Less than two weeks after addressing one vulnerability, Ivanti has revealed that a critical Cloud Services Appliance (CSA) flaw is currently being exploited in the wild as of Sept. 19.
The vulnerability (CVE-2024-8963, CVSS 9.4) is a path traversal issue in Ivanti CSA that enables remote, unauthenticated attackers to access restricted functionalities. Attackers have linked it to a previously disclosed flaw, CVE-2024-8190, a high-severity OS command injection vulnerability that can grant unauthorized access to devices. This chain can be exploited for remote code execution (RCE) if the attacker possesses admin-level privileges.
“When combined with CVE-2024-8190, an attacker can bypass admin authentication and execute arbitrary commands on the appliance,” the enterprise stated.
This revelation is part of a series of security challenges Ivanti has encountered since 2023.
Not First & Likely Not the Last
Throughout this year, Ivanti has been plagued by multiple vulnerabilities.
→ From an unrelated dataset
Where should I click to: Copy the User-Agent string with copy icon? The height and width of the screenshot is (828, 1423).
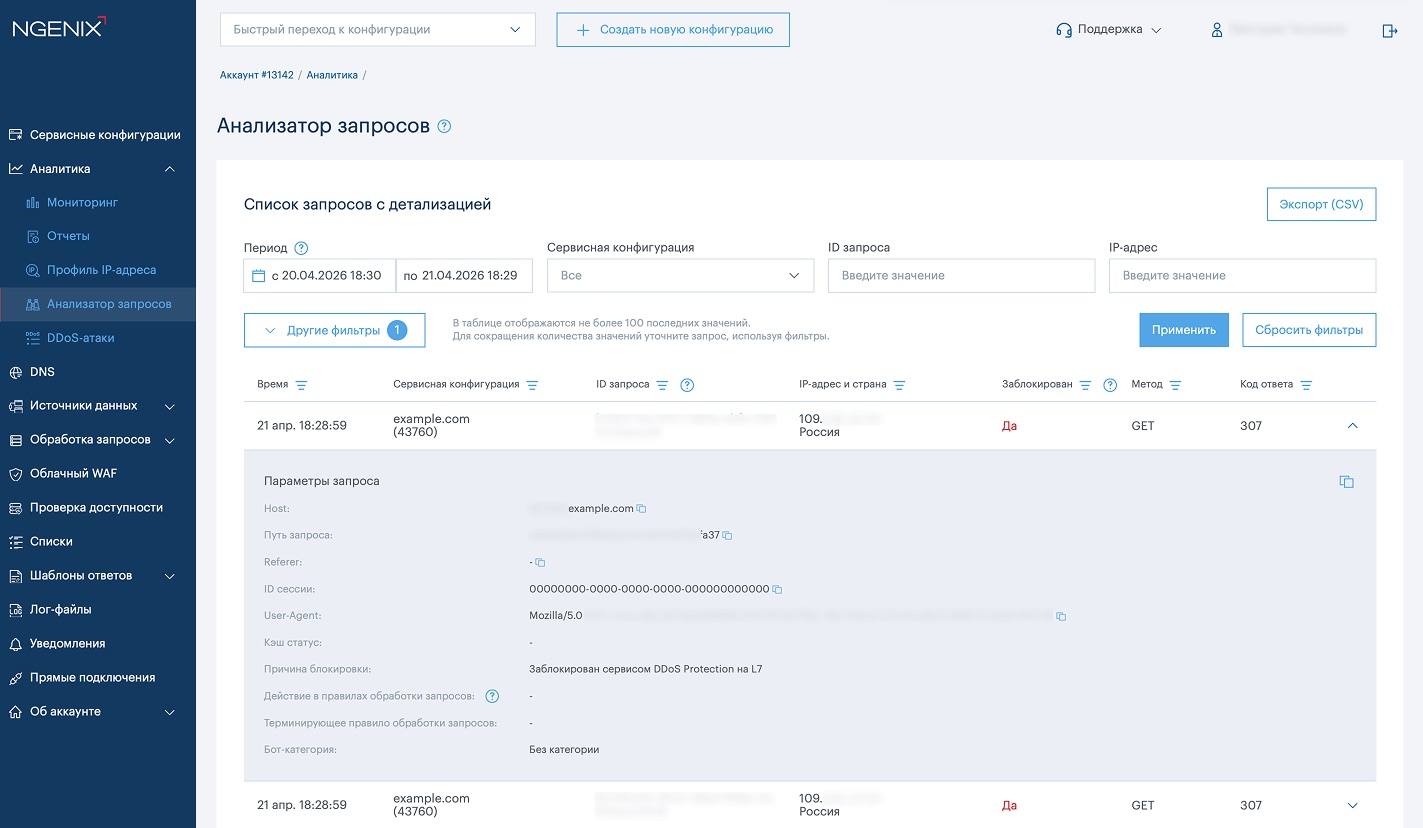[1061, 616]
In February, the Cybersecurity and Infrastructure Security Agency (CISA) instructed Ivanti VPN appliances to be disconnected, rebuilt, and reconfigured within 48 hours due to concerns over threat actors exploiting security flaws in the systems.
In April, foreign nation-state hackers targeted vulnerable Ivanti gateway devices and launched an attack on MITRE, ending its 15-year streak of incident-free operations. MITRE was not alone in this breach, as thousands of Ivanti VPN instances were compromised due to two unpatched zero-day vulnerabilities.
By August, Ivanti’s Virtual Traffic Manager (vTM) contained a critical vulnerability that could have resulted in authentication bypass and the creation of an administrator account without the necessary patch provided by the enterprise.
Greg Fitzgerald, co-founder of Sevco Security, highlighted that these known yet unpatched vulnerabilities have become prime targets for attackers due to their ease of exploitation and the unawareness of organizations running devices with end-of-life systems in their networks.
Protection in an Ongoing Storm
To combat this threat, Ivanti recommends upgrading Ivanti CSA 4.6 to CSA 5.0 or updating CSA 4.6 Patch 518 to Patch 519. However, since the product has reached its end of life, upgrading to CSA 5.0 is the preferred course of action.
Furthermore, Ivanti advises all customers to ensure dual-homed CSA configurations with eth0 as an internal network.
Customers should also check for any modified or newly added administrators in the CSA if there are suspicions of compromise. For users with endpoint detection and response (EDR) systems, reviewing alerts is recommended.
For assistance or inquiries, users can log a case or request a call through Ivanti’s Success Portal.